I fully understand that I am placing a thing in a critique section and that people will see better ways of structuring and in 9 cases out f 10 they'll be spot on in their assertions. So I can understand your desire to dissect and inspect in order to create something akin to acceptable.

But for me it's simply about having the idea or notion expounded in order to gauge my range or appeal if you will.

As for Harry Enfield, the fact that he eventually managed to create one succinct character in someones eyes comes as no surprise as even a broken clock is right twice a day.

Quote: Teddy Paddalack @ August 28 2012, 11:13 AM BST

Thanks for that Nicky.

If I may say so your photo puts me in mind of a TV detective.
Not a street wise bitter urban cop but a decent steady methodical cop from the Shires.

A man who's as comfortable talking to the vicar under bunting as he is at tracking down killers who leave corpses in village pond.

I can see you now in the village hall giving a foxy redhead social worker the eye across a room packed with people desperate to find out who is ramming scones down peoples necks before ducking them in the pond until they're stone dead.

You'd need a gimmick of course, thanks to the Olympics bikes are back so you could cycle around the narrow streets of the village quicker than a cop car.

We could also see your bike early morning outside various cottages belonging to foxy women.

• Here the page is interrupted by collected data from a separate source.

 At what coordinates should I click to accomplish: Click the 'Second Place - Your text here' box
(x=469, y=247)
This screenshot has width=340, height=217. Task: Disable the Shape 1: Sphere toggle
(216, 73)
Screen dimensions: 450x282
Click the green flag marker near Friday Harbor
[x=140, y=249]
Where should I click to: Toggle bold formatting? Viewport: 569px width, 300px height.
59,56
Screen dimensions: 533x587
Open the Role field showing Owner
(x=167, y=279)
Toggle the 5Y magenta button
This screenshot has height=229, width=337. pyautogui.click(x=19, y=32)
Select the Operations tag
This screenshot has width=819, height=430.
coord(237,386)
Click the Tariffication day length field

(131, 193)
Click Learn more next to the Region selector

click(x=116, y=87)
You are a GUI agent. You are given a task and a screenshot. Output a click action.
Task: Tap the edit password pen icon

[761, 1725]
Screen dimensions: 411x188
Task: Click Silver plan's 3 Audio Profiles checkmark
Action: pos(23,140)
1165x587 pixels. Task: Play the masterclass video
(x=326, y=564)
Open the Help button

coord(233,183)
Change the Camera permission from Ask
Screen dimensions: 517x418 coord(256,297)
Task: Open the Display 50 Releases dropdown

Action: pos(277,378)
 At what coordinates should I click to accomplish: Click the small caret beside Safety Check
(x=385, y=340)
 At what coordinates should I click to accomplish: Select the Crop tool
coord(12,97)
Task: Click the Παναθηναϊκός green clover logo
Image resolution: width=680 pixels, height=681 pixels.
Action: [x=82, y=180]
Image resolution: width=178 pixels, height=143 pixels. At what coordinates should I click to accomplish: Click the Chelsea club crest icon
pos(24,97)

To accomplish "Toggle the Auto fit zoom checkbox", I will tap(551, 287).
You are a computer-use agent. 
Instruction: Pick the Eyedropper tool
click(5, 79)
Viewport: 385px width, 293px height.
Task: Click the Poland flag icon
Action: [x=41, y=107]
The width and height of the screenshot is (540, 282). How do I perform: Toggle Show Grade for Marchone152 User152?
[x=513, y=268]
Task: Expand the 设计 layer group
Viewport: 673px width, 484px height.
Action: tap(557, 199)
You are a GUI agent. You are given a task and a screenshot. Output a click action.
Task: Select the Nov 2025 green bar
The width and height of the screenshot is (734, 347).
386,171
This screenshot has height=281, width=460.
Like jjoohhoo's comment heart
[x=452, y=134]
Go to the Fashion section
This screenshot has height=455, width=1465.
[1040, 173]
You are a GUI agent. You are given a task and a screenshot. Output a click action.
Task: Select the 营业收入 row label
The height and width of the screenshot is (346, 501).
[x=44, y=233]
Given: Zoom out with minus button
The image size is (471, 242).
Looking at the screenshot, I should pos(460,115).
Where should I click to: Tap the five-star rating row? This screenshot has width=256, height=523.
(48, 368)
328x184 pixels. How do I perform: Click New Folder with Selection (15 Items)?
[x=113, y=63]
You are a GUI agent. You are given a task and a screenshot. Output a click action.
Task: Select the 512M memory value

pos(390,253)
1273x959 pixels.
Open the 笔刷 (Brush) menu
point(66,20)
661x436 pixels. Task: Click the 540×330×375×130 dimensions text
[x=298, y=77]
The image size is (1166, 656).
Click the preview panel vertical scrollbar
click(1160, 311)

In your first case you could out cycle a cop car courtesy of ramp made from an abandoned farm door that is for some reason laying near the stream that needs leaping.

In the last scene at the village fete you could arrive late via the village bowling green only to find that all the villagers have got their hands up in the air. At first you go rural minded and presume that they're Morris dancing.

Then the cop kicks in! You understand instantly that the up till now trusted deputy headmaster has a gun and is holding the fete goers hostage in order to explain why he did the murders?

In a double Olympic band wagon you grab a bowl from off the green and produce a dead eye shot putt that is at least 200 meters long and hits the deputy headmaster on the head.

Sadly as the bowling ball is made of a solid South American hardwood the deputy head is a virtual cabbage in the hospital so no one may ever find out why he did it.
You however get the chance to explain the deputy heads reasons for killing half the village.

But you do it at your own pace, in front of a log fire sipping brandy with the Hospitals Chief Surgeon who just so happens to be red headed and very foxy.

Then as the rain lashes against the lead patterned glass of the Chief Surgeons out rightly owned 17th century cottage with full interior refurb that is ultra modern in facilities yet has not detracted from the over all Jacobean feel.

You walk over to the window snifter in hand and look out forlornly as you speak sensitively

"You know I can almost understand why he rammed those scones down the victims necks, I think I'm getting to close to this job"

The Chief Surgeon/ fantastic home owner/ fox / dim lighting expert, looks over from the couch holding her brandy and utters the immortal words"

"You can't ride home in this weather, you'll have to stay"

At this point you whip out a pack of condoms and a bike lock and wink at the camera!

Or am I reading too much into your photo?

Laughing out loud Teddy, please write the rest of my life, the one I'm living at the moment is lacking foxy redheads. In the spirit of reciprocity, from your avatar I would guess that you are a retired Welsh lady that supports Leeds United. On a serious note you are uncannily close. Do I know you?